Come Together,Right Now!

Abstract

One of the greatest challenges facing the genetics community today is the question of how human genetic variability affects disease and response to treatment. Traditionally, this question has been addressed on a macro level via a gene by gene approach. But as technology continues to advance and tools like next-generation sequencing are more widely available, the significance of variants can be assessed in a more systematic way. With the advent of next-generation sequencing technologies, data interpretation, as opposed to production and annotation, has become the rate-limiting step in research. It may soon be as quick and cost effective to sequence the entire genome as it is to order a single gene test, and so the challenge will continue to grow.

In order to understand the role that variants play in disease and response to treatment, many clinical laboratories have created in-house databases to catalog the variant data that are obtained through their testing services. This same activity takes place in many academic laboratories as they strive to associate genotypes with phenotypes. With each laboratory creating its own unique database, the rich resource of variation data remains fragmented and incomplete. The need for aggregating clinical-grade data on genetic variability was one of the focal points of discussion at the Institute of Medicine Roundtable on Translating Genomic-Based Research for Health workshop held on July 19 and 20, 2011. Much discussion centered on identifying the key requirements for creating an ideal clinical-grade variant database or federation of databases. A curation process to ensure data quality, a common set of terms, and standardized mechanisms for updating classifications as new data become available were among the factors identified as key requirements. There was also recognition that such a system should allow for the integration of clinical data with genomic data. Further, a transparent, standardized set of rules for classifying the significance of variants, and ways to alert health-care professionals when the significance of a variant changes are critical.

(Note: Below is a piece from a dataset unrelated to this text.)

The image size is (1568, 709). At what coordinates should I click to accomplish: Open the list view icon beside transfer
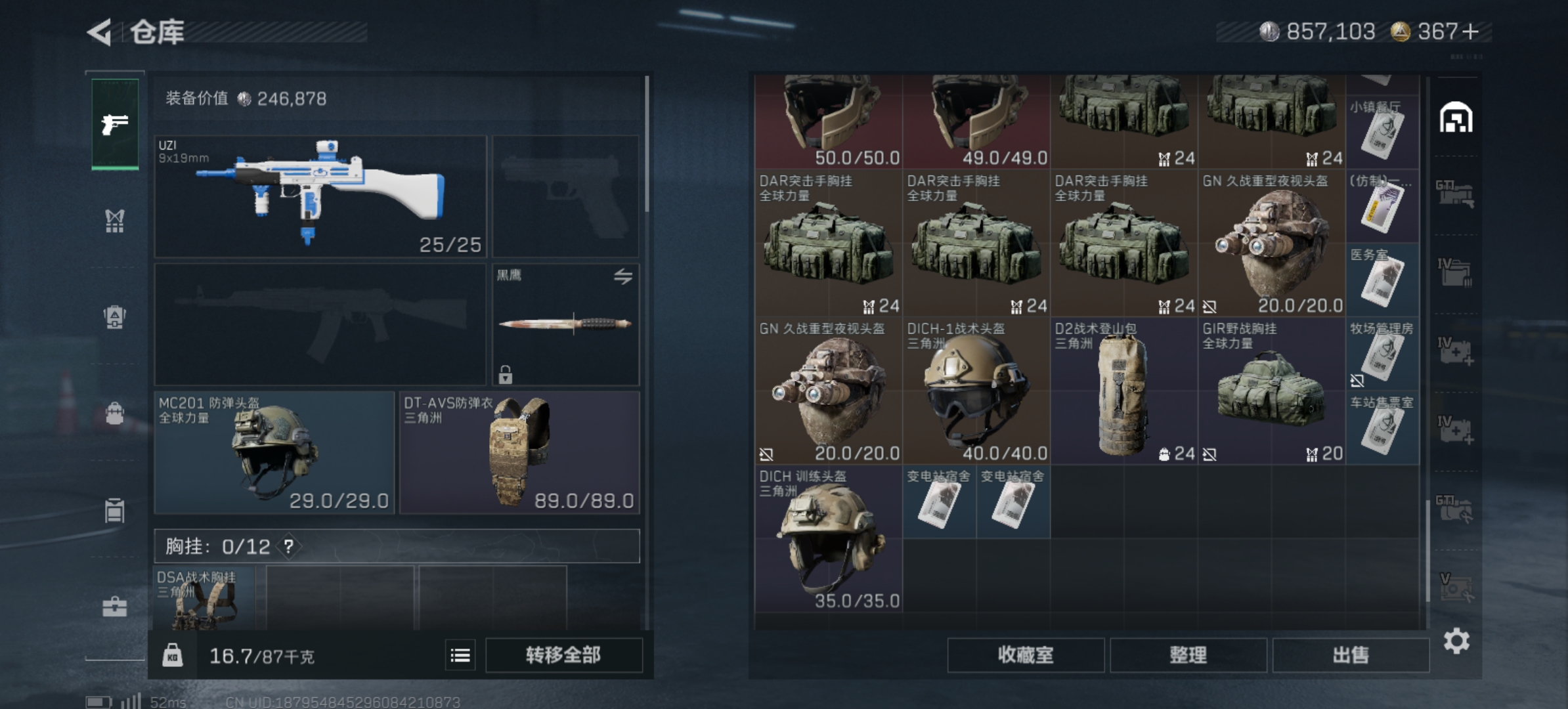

The roundtable also discussed the larger ecosystem changes that would be needed to support such a comprehensive clinical-grade variant aggregation in improving our understanding of the role that genetic variability plays in disease and response to therapy. There was a consensus on the need for greater collaboration between health-care settings and clinical laboratories, both to link the genetic data with clinical data and to ensure that the genetic data are integrated into patient care. The need for changes in scientific publishing practices was also discussed because the literature base is currently limited by the inability to publish “negative” research results. Lastly, there was a discussion of where such a comprehensive variant database should live in order to get the needed widespread buy-in from the entire genetics community. Some felt that it would need to be housed with a stable, trusted intermediary with a track record for supporting broad data sharing, such as the National Institutes of Health, while others identified a role for international bodies such as the recently formed International Rare Disease Research Consortium in creating truly comprehensive databases.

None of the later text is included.